Document:

# Should i change the fuel sending unit?



## edortir6 (May 26, 2006)

Hello everyone, I got a 06 murano sl with a p0643 (fuel level sensor A high input). I changed the fuel pump (aftermarket) last year and the code went away. Just recently I had 6 new codes that I worked on 1 by 1 and was successful in fixing all but the p0643. Can someone give me direction on what to do next. Should I replace the sending unit? Is the aftermarket pump malfunctioning?


----------



## rogoman (Dec 16, 2004)

If you had a series of 6 fault codes at once, then you may have a problem with the *charging system or bad ground connections*. A properly working charging system puts out about 13.2 to 15.0 volts, but this is a general spec, and the factory service manual should be referenced for the correct charging system voltage specifications for a particular vehicle. A battery should have a static charge of 12.2-12.6 volts. If a battery is not good, the charging system may not be able to charge properly. If a vehicle is not charging properly and the battery is good, the first thing to do is to turn the ignition switch to the "ON" position without starting the engine and make sure the charging system warning light is operating. When a charging system is not charging, or overcharging, a lot of "strange" things can occur. It's not uncommon to see a multiple of stored trouble codes in the ECM memory. So, whenever a car is setting a multiple of trouble codes, idling funny or stalling, or anything out of the "norm," test the charging system before you start pulling hairs!

P0643 NISSAN Possible Causes:

Faulty Engine Control Module (ECM) 
ECM harness is open or shorted
ECM circuit poor electrical connection
Shorted sensor on 5 volt circuit
Accelerator pedal position sensor (APP sensor 1)
Power steering pressure sensor
EVAP control system pressure sensor
Refrigerant pressure sensor


----------



## edortir6 (May 26, 2006)

Thanks Rogoman. I'm going to try and get to that tomorrow. I'll post results.


----------

Set exercise A:
Answer these from the forum thread:
(i) What trouble code is the 06 Murano SL showing?
(ii) What static charge should a battery have?
(iii) About how many volts does a properly working charging system put out?
The records that come next have no connection to the forum thread.

Dataset content:
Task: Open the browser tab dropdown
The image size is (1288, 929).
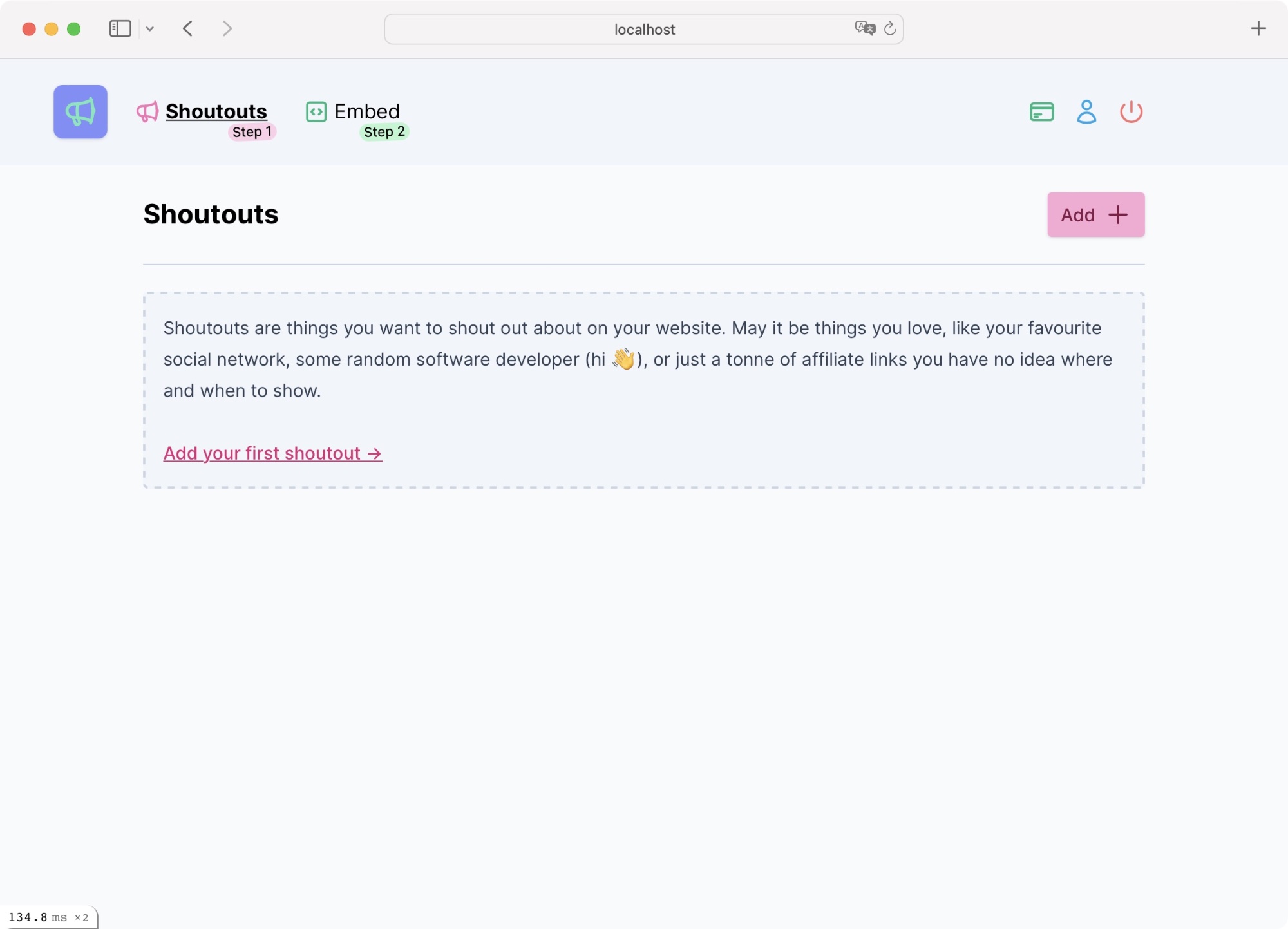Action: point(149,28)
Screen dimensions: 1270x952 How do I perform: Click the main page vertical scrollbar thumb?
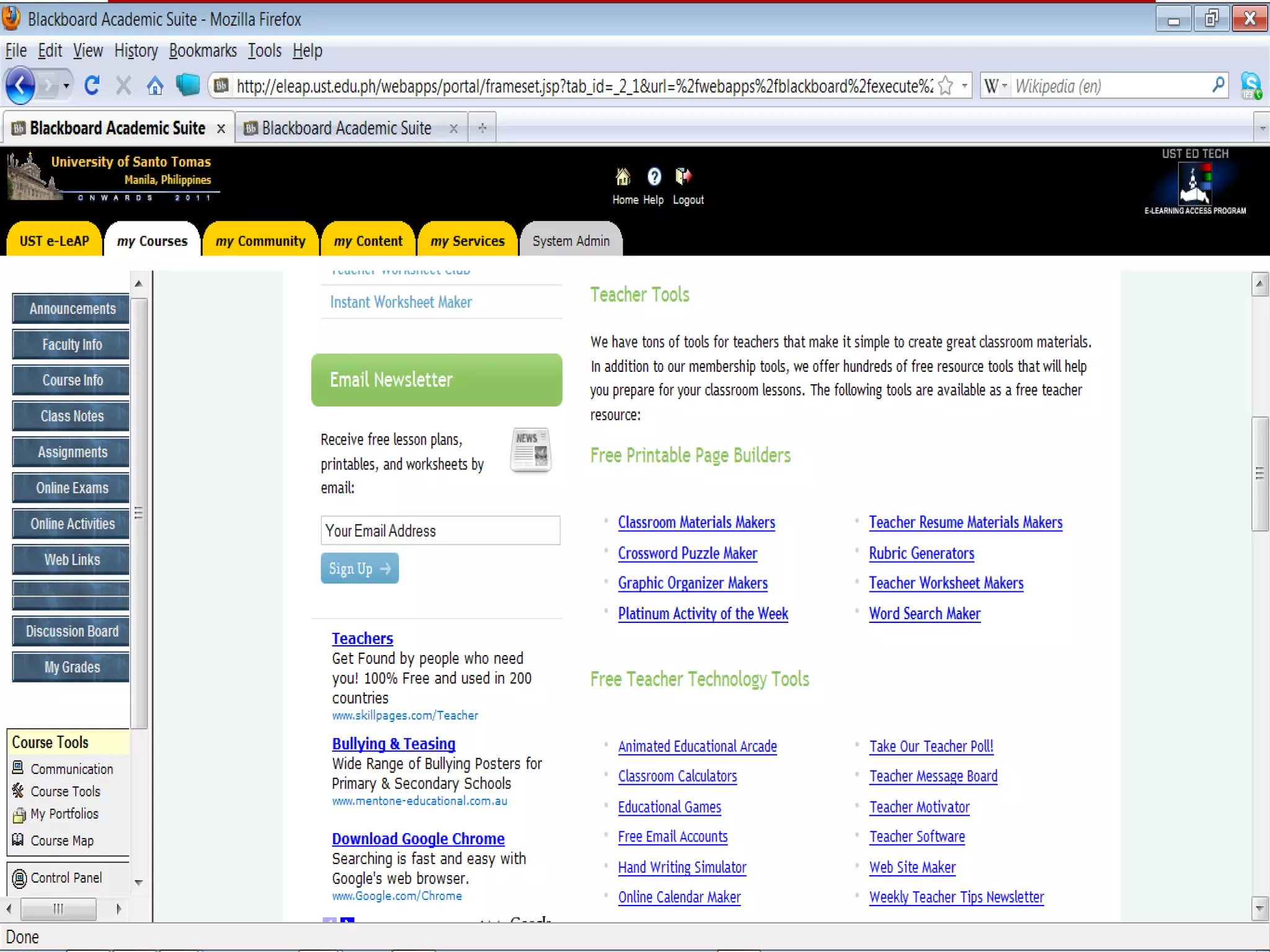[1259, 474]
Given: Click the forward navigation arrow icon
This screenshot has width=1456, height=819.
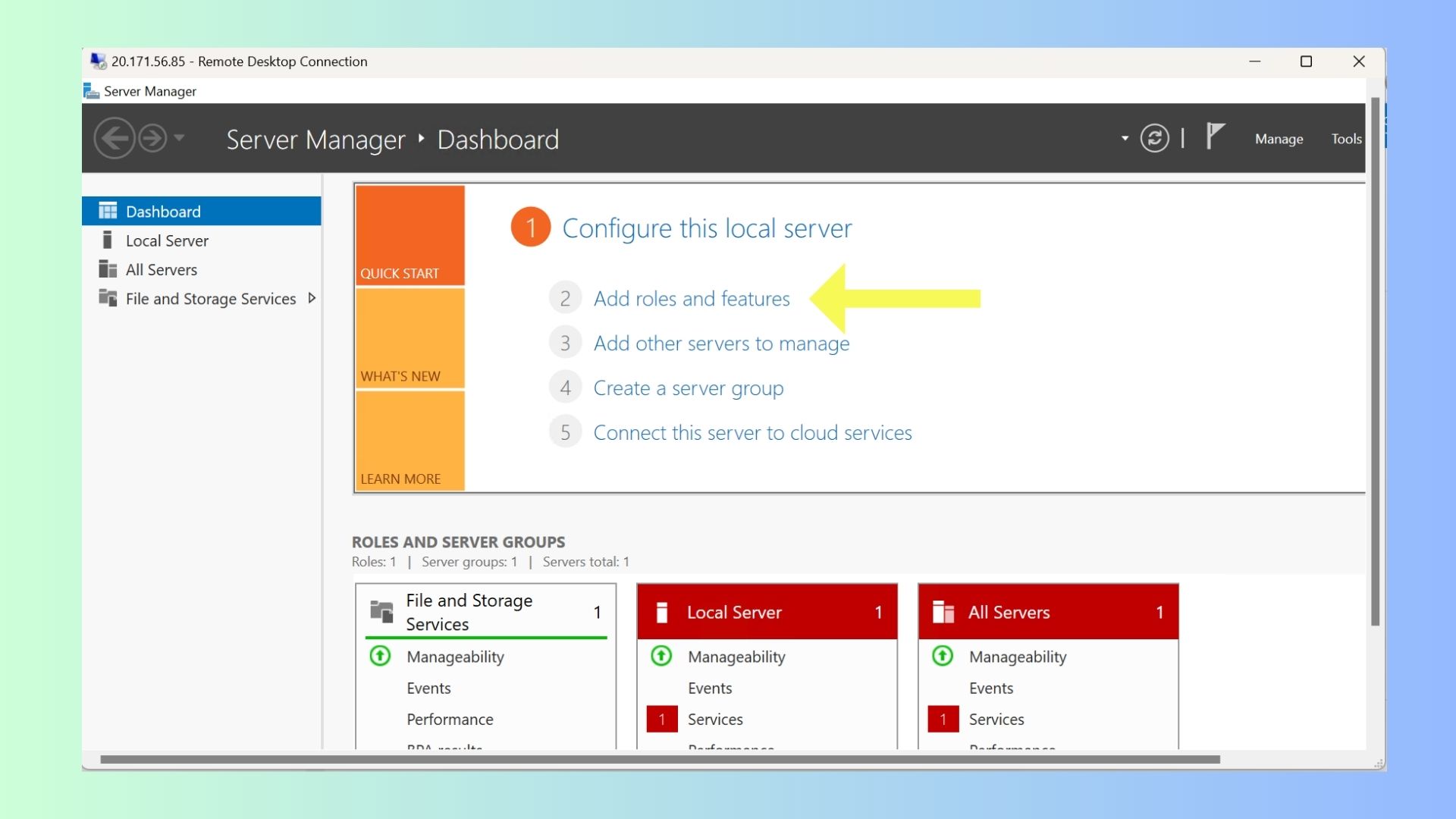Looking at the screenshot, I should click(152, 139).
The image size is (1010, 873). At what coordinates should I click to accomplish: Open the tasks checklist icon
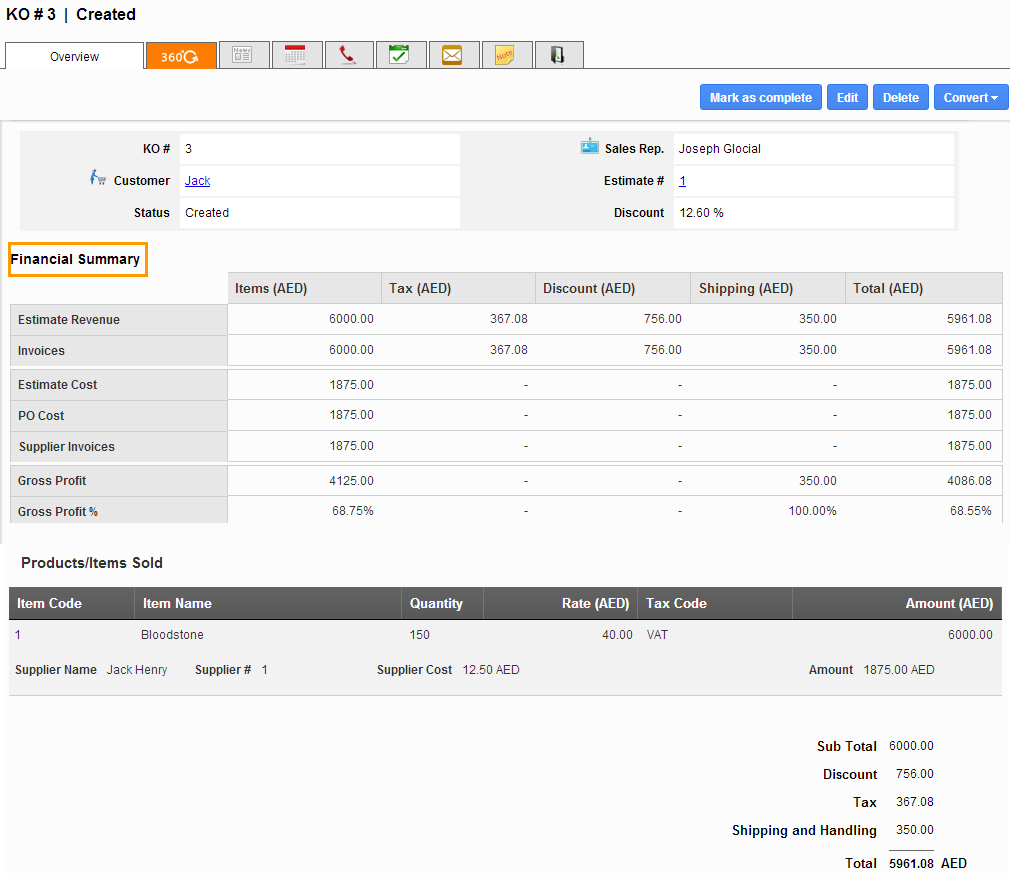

Set exercise B: Copy out the records line for line, from the start of the records through the line that contains "[1259, 474]". Leave the pictures out.

Expected output A:
(i) P0643 (fuel level sensor A high input)
(ii) 12.2-12.6 volts
(iii) About 13.2 to 15.0 volts

Expected output B:
Task: Open the browser tab dropdown
The image size is (1288, 929).
Action: point(149,28)
Screen dimensions: 1270x952 How do I perform: Click the main page vertical scrollbar thumb?
[1259, 474]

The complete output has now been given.